ADD Genel Yönetim Kurulu Sonuç Bildirgesi
6-7 Nisan 2013
AND
6-7 Nisan 2013 tarihinde toplanan ADD Genel Yönetim Kurulu, örgütsel işleyişe ilişkin almış olduğu kararlar dışında ülke gündemine dair aşağıdaki konularda görüş birliğine varmıştır.
1950’den bu yana süren karşı devrim Türkiye’yi cok hazin bir noktaya getirmiştir. Karşı devrim süreci bu biçimde sürerse, ülkemizin çok daha feci durumlara sürükleneceği muhakkaktır.Zira, karşı devrim bugün çabalarını T.C. Anayasası’nın değişmez maddelerini hiçe sayarak, ‘yeni bir anayasa kurgusu’ etrafında yürütmektedir.

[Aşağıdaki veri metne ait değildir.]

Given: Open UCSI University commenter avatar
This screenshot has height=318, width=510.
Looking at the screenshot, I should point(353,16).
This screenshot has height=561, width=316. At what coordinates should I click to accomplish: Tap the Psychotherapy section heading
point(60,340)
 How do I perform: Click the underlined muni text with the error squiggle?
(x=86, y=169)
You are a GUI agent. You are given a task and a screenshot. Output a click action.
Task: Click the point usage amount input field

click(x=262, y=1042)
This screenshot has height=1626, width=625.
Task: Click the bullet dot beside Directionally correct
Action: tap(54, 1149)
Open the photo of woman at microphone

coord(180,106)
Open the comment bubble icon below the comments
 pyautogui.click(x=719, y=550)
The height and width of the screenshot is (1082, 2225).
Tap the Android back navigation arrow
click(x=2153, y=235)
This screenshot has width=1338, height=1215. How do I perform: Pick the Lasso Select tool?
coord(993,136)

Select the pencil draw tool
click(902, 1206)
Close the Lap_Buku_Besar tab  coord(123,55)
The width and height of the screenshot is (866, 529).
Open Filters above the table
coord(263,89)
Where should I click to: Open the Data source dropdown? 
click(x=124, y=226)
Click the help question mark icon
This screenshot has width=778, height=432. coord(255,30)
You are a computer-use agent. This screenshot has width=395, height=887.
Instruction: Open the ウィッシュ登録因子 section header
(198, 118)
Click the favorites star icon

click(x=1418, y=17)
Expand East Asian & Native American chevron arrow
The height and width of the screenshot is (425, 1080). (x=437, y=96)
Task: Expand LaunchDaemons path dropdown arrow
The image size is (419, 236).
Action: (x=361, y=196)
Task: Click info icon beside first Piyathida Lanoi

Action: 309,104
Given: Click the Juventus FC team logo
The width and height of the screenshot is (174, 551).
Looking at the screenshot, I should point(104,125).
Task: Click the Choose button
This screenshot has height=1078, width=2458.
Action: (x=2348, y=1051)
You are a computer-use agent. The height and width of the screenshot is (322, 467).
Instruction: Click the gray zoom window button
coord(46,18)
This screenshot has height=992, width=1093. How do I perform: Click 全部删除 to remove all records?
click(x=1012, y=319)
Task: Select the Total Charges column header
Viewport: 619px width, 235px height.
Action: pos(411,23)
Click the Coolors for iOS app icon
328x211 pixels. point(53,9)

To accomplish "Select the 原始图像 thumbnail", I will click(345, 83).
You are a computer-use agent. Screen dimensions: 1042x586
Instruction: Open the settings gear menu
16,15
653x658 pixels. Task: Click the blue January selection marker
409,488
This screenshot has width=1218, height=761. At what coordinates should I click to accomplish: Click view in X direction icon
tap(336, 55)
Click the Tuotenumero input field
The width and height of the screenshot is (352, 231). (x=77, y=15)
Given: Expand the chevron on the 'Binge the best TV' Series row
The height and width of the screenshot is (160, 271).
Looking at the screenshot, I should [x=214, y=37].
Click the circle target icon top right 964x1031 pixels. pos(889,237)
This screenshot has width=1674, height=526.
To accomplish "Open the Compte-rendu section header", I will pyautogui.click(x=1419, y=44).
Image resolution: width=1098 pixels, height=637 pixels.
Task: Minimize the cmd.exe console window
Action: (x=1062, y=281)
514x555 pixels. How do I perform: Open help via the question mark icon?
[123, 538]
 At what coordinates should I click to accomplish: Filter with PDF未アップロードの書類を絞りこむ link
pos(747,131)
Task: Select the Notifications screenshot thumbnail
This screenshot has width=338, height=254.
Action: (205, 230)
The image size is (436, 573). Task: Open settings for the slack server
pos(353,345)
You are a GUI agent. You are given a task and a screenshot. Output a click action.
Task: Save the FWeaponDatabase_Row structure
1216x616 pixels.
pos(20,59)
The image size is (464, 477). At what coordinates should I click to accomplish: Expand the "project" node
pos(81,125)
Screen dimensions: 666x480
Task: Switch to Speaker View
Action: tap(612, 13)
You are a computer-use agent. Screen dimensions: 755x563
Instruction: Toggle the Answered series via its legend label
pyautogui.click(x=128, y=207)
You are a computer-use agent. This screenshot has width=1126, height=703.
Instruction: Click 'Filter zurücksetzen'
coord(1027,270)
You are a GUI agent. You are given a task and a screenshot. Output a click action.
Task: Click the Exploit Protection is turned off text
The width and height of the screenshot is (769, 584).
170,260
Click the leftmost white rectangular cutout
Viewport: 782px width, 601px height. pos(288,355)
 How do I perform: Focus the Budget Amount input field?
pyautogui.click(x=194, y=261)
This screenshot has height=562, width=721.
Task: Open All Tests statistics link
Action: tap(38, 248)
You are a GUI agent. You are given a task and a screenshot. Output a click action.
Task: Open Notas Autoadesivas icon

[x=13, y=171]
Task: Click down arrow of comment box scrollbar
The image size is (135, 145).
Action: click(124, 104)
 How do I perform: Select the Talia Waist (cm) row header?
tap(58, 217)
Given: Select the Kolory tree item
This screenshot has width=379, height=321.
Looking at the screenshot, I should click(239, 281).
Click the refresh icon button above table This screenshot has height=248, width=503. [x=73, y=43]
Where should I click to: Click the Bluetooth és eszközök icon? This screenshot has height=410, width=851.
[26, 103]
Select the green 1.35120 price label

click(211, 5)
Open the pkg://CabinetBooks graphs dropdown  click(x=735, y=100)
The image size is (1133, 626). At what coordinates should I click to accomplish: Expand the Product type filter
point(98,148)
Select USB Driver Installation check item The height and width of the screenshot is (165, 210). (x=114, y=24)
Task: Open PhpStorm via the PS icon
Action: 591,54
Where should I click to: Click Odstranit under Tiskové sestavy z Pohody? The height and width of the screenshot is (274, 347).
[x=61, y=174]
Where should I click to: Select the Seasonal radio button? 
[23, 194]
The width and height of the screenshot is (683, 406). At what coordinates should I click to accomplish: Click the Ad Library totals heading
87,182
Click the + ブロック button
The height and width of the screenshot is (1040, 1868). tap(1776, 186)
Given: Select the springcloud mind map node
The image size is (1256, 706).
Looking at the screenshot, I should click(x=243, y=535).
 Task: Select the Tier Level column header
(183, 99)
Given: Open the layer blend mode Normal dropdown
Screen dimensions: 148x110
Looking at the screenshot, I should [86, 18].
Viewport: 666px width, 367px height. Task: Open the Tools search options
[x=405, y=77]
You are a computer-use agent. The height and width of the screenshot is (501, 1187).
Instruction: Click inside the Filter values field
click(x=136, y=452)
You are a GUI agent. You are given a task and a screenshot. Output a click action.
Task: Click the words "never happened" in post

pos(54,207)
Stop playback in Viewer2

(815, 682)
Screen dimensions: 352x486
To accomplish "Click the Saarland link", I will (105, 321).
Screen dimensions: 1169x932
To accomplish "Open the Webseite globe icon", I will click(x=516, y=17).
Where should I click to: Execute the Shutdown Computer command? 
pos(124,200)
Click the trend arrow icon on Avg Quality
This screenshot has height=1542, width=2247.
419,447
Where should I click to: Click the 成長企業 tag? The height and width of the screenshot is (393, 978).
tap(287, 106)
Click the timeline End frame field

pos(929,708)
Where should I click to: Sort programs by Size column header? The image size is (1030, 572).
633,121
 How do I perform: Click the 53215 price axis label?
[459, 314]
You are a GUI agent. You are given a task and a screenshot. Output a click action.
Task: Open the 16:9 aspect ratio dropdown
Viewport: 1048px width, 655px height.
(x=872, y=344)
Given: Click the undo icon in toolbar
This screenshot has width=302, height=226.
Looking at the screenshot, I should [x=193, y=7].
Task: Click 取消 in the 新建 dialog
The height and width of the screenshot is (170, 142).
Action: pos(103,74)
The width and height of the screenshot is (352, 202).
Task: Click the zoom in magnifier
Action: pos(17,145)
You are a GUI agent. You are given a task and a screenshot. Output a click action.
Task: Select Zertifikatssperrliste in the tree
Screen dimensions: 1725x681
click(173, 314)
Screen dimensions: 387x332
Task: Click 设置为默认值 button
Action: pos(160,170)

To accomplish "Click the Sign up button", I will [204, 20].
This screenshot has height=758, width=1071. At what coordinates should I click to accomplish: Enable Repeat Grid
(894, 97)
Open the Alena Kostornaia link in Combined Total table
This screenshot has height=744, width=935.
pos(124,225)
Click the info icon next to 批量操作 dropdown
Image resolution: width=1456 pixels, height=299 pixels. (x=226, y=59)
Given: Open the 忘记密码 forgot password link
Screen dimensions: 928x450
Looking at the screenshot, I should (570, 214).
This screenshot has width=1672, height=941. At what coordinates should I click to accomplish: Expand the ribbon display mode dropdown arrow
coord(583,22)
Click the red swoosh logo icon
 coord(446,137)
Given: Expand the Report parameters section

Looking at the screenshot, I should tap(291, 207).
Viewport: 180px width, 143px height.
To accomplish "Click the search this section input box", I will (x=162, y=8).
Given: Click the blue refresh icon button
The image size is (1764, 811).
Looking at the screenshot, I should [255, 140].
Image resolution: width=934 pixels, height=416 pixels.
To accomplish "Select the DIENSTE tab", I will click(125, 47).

Yeni anayasa çalışmalarında gözlemlediğimiz temel yöneliş Sevr’in ve BOP’un bir uygulaması olarak Türkiye’nin parçalanması ve Ortadoğu’daki iki devlet modelinden esinlenerek şeriat diktatörlüğünün oluşturulmasıdır.
Karşı devrim iktidarı, ‘Anneler ağlamasın’ ve ‘Barış olsun’ gibi masum ve alkışlanacak kavramlara sığınarak terör örgütünün dikte ettiği ve aslında emperyalizmin dayattığı programı devlet politikası biçiminde uygulamaktadır.
Anayasanın devlet yapısına ilişikin hükümlerini ortadan kaldırmak ve bölgesel özerklik yaratmak demokratik çözüm getirmek yerine parçalanmanın önünü açacaktır. Zira basit bir Osmanlı tarihi bilgisi de gösteriyor ki, emperyalizmin baskısı altında özerklik kısa zamanda bağımsızlıkla sonuçlanmaktadır.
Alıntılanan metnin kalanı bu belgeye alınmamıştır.